Pain à demander et à partager

( Mt. 6,5-15 )
traduction de l'article de Alberto Maggi, publié sur la revue NIGRIZIA n 2/2011
Ces versets sont considérés comme étant les versets les plus difficiles, non seulement des
Évangiles, mais de tout le nouveau testament. Leur traduction est une entreprise ardue sinon impossible, car ce texte contient des termes inexistants dans la langue grecque.

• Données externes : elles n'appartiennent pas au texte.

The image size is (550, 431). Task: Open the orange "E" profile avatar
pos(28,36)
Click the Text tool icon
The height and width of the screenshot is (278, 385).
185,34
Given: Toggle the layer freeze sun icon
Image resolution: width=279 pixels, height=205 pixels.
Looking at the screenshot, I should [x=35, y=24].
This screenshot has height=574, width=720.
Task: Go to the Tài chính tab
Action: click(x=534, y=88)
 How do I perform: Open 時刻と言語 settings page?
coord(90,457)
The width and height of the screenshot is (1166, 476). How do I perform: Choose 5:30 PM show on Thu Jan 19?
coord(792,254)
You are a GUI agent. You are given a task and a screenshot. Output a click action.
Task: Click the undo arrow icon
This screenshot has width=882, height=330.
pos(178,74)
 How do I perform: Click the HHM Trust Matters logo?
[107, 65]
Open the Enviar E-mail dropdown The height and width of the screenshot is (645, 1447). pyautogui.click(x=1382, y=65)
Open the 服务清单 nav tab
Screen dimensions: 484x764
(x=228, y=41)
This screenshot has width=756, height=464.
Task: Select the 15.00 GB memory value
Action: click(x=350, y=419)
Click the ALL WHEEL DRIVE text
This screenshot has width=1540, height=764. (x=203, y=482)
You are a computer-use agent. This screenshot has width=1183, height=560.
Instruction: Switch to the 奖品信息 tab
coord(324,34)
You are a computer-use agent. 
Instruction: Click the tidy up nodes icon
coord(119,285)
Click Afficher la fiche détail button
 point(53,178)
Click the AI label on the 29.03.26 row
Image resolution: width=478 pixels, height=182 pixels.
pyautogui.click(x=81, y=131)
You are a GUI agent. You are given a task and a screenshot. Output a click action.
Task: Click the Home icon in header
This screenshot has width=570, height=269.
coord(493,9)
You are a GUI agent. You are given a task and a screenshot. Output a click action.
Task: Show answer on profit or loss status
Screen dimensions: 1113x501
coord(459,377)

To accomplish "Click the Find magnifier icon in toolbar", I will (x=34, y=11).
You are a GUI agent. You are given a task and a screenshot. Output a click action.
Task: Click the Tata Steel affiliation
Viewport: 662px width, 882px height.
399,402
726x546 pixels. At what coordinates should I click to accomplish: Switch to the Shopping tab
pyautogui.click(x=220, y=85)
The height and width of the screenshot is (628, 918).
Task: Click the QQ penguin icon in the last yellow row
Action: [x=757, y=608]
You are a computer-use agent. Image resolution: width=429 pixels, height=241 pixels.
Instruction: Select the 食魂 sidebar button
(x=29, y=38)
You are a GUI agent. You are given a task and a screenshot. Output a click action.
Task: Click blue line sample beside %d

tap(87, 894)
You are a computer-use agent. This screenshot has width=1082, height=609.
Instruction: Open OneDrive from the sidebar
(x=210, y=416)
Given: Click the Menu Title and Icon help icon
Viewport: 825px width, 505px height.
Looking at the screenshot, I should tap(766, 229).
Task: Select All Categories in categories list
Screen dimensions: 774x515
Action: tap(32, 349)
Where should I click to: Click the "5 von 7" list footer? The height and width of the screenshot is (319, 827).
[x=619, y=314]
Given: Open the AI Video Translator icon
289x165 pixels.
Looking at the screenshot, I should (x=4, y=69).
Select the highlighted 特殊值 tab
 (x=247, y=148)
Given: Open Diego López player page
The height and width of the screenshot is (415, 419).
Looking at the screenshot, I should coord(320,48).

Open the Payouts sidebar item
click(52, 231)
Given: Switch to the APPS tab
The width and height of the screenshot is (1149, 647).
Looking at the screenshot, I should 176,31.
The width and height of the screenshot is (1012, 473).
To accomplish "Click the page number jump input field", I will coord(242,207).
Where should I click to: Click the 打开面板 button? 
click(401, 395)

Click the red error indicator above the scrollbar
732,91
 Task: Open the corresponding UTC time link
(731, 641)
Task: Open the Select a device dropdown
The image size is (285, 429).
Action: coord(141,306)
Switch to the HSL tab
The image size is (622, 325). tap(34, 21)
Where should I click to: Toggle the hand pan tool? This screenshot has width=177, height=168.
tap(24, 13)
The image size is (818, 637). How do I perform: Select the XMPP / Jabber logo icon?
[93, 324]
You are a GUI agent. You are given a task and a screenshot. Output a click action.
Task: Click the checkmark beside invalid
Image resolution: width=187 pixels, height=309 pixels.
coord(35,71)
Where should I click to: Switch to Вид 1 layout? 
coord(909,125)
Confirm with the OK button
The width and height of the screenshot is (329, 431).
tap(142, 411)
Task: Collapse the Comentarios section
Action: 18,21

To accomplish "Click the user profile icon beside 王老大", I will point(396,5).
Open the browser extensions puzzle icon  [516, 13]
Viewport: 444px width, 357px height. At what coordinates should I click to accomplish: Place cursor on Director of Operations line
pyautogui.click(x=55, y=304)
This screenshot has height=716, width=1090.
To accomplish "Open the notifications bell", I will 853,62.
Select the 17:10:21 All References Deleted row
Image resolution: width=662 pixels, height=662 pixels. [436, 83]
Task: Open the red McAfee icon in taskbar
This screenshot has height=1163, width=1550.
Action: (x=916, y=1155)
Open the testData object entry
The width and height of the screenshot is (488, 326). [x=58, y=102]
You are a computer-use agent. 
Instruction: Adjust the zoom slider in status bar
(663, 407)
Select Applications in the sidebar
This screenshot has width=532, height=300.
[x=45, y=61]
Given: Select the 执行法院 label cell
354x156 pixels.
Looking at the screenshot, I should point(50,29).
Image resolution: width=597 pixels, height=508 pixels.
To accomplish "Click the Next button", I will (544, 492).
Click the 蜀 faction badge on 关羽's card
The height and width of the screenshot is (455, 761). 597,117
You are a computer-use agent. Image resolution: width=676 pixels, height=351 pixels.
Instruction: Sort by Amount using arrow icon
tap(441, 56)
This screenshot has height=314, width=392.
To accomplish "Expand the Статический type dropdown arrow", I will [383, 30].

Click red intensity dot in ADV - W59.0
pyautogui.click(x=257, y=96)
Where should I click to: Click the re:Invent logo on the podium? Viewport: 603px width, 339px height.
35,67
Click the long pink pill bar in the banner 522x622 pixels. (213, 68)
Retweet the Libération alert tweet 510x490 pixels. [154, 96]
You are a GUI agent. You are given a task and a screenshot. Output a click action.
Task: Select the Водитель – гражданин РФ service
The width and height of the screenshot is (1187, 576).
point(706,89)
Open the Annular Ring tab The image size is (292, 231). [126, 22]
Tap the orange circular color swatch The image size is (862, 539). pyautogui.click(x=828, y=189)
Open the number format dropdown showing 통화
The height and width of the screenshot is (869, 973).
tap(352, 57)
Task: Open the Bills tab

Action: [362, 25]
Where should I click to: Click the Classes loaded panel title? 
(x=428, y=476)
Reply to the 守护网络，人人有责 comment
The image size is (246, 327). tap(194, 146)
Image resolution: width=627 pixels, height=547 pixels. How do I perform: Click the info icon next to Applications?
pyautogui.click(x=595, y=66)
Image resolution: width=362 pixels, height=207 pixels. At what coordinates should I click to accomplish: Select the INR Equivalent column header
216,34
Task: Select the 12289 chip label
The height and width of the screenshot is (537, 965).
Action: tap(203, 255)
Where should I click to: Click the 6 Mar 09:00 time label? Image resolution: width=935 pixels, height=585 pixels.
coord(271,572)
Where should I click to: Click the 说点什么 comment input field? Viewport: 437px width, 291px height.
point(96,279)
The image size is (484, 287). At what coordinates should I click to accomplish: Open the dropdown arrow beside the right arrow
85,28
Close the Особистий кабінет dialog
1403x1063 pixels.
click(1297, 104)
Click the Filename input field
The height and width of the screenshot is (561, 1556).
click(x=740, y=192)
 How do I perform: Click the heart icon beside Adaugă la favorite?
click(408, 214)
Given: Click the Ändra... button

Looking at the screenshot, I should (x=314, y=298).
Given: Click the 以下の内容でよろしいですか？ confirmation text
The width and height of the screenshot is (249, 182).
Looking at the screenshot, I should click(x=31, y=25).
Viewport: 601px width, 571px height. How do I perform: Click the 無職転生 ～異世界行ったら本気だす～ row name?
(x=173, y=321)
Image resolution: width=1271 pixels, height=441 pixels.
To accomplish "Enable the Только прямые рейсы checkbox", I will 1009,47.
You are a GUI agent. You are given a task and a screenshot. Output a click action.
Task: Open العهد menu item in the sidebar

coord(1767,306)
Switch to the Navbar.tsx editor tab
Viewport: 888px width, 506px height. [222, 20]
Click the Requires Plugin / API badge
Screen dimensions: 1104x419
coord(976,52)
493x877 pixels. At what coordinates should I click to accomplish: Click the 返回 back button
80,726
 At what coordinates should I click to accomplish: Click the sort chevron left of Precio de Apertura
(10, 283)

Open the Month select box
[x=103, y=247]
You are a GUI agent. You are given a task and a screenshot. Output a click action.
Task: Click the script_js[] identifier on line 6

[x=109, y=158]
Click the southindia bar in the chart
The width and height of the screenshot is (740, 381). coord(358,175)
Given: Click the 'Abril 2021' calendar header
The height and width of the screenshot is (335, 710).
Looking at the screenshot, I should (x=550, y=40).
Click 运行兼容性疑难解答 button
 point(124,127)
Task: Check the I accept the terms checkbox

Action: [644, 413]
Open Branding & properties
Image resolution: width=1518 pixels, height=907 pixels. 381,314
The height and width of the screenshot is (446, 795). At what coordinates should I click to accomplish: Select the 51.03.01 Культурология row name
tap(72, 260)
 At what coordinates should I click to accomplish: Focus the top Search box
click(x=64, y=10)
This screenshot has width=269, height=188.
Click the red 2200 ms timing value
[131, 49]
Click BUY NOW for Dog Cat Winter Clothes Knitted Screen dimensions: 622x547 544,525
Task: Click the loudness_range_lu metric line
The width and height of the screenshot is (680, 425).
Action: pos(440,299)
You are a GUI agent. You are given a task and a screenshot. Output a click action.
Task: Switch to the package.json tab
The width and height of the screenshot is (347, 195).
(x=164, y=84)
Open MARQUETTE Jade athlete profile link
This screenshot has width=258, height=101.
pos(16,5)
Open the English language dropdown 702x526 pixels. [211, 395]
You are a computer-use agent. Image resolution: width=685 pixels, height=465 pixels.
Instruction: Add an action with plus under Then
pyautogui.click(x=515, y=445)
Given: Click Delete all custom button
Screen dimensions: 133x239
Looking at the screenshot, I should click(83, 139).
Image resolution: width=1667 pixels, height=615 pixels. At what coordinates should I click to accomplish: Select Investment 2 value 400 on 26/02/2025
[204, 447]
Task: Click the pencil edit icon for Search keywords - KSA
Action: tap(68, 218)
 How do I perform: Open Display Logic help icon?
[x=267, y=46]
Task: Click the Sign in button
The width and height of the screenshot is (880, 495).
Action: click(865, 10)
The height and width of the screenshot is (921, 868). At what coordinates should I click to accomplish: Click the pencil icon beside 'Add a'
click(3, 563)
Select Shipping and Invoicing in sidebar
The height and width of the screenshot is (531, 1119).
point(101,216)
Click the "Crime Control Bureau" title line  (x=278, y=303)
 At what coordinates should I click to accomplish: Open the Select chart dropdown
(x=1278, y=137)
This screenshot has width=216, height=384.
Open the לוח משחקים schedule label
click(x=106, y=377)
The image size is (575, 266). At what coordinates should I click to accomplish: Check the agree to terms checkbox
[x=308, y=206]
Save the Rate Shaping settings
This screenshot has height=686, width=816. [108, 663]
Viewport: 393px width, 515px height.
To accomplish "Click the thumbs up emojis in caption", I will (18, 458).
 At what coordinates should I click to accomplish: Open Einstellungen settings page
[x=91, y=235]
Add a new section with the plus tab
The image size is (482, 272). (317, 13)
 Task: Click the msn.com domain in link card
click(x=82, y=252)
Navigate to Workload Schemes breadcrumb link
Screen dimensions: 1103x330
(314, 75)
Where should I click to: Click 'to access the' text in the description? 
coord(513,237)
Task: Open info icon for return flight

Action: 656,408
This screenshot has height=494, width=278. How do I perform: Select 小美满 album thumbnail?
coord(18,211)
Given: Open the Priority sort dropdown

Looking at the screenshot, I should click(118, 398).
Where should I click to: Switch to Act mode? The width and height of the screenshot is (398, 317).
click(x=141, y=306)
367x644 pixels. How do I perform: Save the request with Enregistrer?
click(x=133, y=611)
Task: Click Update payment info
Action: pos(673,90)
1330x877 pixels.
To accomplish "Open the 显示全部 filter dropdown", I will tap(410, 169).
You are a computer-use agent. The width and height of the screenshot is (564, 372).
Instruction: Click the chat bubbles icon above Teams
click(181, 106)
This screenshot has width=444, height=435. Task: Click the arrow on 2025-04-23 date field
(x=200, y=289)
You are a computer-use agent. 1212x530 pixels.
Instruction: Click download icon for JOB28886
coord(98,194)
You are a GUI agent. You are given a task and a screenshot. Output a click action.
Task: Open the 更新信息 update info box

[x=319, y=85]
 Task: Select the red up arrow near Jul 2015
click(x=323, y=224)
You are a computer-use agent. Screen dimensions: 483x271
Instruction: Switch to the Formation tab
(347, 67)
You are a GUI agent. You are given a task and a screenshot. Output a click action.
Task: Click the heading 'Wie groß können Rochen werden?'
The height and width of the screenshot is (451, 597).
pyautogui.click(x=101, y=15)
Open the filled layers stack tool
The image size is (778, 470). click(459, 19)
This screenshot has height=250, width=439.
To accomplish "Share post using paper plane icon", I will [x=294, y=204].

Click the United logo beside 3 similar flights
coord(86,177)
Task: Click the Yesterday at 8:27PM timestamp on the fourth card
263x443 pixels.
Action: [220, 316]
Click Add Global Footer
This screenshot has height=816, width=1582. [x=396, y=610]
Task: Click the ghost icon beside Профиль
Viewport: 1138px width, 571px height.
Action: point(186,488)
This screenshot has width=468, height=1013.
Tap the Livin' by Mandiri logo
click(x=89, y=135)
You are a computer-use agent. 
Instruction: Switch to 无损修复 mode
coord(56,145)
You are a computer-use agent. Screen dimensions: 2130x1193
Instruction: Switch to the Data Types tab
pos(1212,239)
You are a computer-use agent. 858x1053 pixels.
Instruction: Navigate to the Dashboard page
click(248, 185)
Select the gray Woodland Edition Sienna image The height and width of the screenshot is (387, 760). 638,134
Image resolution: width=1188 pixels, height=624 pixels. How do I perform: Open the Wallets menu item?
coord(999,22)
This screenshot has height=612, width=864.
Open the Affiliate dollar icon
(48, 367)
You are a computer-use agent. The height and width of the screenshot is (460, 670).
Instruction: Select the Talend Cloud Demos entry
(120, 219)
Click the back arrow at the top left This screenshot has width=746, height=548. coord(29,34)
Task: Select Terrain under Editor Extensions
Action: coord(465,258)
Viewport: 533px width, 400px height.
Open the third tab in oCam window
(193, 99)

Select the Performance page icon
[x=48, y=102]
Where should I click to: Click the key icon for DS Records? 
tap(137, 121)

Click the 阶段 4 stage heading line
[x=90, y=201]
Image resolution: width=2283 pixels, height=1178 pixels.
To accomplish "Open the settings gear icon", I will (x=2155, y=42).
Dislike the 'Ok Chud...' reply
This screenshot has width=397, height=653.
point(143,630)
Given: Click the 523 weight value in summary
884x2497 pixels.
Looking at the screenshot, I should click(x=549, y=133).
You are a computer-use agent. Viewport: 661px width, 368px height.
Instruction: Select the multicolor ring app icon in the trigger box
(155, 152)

Comment est-il possible que ces versets, connus sous le nom de ''Notre Père'', soient ainsi
compliqué ? Déjà Thérèse d'Avila, grande mystique et Docteur de l'église exprimait son trouble en se demandant : '' pourquoi Dieu ne s'est-il pas expliqué plus clairement sur certains points aussi importants et obscures pour se faire mieux comprendre. Et je me suis dit que cette prière, commune
qui devait servir à tous, aurait mérité pour chacun la possibilité de l'appliquer à ses besoins particuliers et d'y trouver un argument de consolation, persuadé de bien l'interpréter.''
Le problème insurmontable du ''Notre Père'' est justement né du fait qu'il a été considéré
seulement comme une prière. En faisant ainsi, la grandeur de ce texte a été confiné dans la sphère des prières et dévotions avec des conséquences tellement opposées voir même néfastes pour la foi. Qu'il nous suffise de penser à l'invocation '' donnes nous aujourd'hui notre pain de ce jour '' (Mt 6/11) qui prend un sens différent suivant la latitude où elle est prononcée. Alors que dans le monde occidental prospère où le pain abonde et se jette (dans la seule ville de Milan, on jette aux ordures cent quatre-vingt quintaux de pain chaque jour), il est un indice de bien-être, dans le dernier monde où chaque jour vingt-six mille enfants meurent de faim, pour les squelettiques croyants, cette prière est signe d'une promesse manquée. Ils prient comme les obèses, chrétiens privilégiés du monde
opulent mais les effets ne se voient pas, le pain quotidien reste un mirage et le '' donnes nous aujourd'hui '' sonne comme une farce.
Et pourtant le ''Notre Père'' voulait être justement un remède et une solution à cette
injustice. En effet, Jésus n'entend pas enseigner une prière, mais invite les siens à pratiquer les béatitudes pour la réalisation du royaume de Dieu, et le ''Notre Père'' est, sous forme de prière la formule d'acceptation des béatitudes (Mt 5,3-10).
Les cieux bondés de monde
Comme Moïse, après avoir établi l'alliance entre le peuple et Dieu à travers le décalogue (Dt 5,6-21), avait formulé l'acceptation des dix commandements à travers le ''Écoute Israël'' (Dt 6,4-10) ainsi Jésus formule dans le ''Notre Père'' l'acceptation des béatitudes.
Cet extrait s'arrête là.